Exosomes, a subtype of extracellular vesicles, ranging from 50 to 200 nm in diameter, and mediate cell-to-cell communication in normal biological and pathological processes. Exosomes derived from tumors have multiple functions in cancer progression, resistance, and metastasis through cancer exosome-derived tropism. However, there is no quantitative information on cancer exosome-derived tropism. Such data would be highly beneficial to guide cancer therapy by inhibiting exosome release and/or uptake. Using two fluorescent protein (mKate2) transfected ovarian cancer cell lines (OVCA4 and OVCA8), researchers from the University of Oklahoma Health Sciences Center quantified cancer exosome tropism by measuring the released exosome from ovarian cancer cells and determining the uptake of exosomes into parental ovarian cancer cells, 3D spheroids, and tumors in tumor-bearing mice. The OVCA4 cells release 50 to 200 exosomes per cell, and the OVCA8 cells do 300 to 560 per cell. The uptake of exosomes by parental ovarian cancer cells is many-fold higher than by non-parental cells. In tumor-bearing mice, most exosomes are homing to the parent cancer rather than other tissues. The researchers successfully quantified exosome release and uptake by the parent cancer cells, further proving the tropism of cancer cell-derived exosomes. The results implied that cancer exosome tropism could provide useful information for future cancer therapeutic applications.

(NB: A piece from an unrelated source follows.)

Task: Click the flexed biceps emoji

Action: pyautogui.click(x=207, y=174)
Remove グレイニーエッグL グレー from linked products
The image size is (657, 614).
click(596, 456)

Diagram of cancer therapeutic application using tumor-derived exosome tropism
(A) Ovarian cancer cells secrete exosomes to the extracellular matrix or culture media. These fluorescent exosomes can home to their parental ovarian cancer cells or to 3D spheroids through cancer cell exosome tropism, which promotes tumor growth. (B) Thus, inhibition of tumor exosome release by the exosome inhibitors could suppress tumor growth prevented by tumor exosome tropism. (C) Additionally, potentially, tumor exosome-targeted therapies (green diamond, e.g., exosome-targeted drug delivery systems) could form exosome-therapy complexes, and they are inclined to home to parent cancer cells through tropism and deliver a significant number of therapies to the tumor. Then, finally, it causes to inhibit tumor growth. Thus, a tumor exosome-targeted therapeutic system could be another avenue of drug delivery system as a cancer therapy.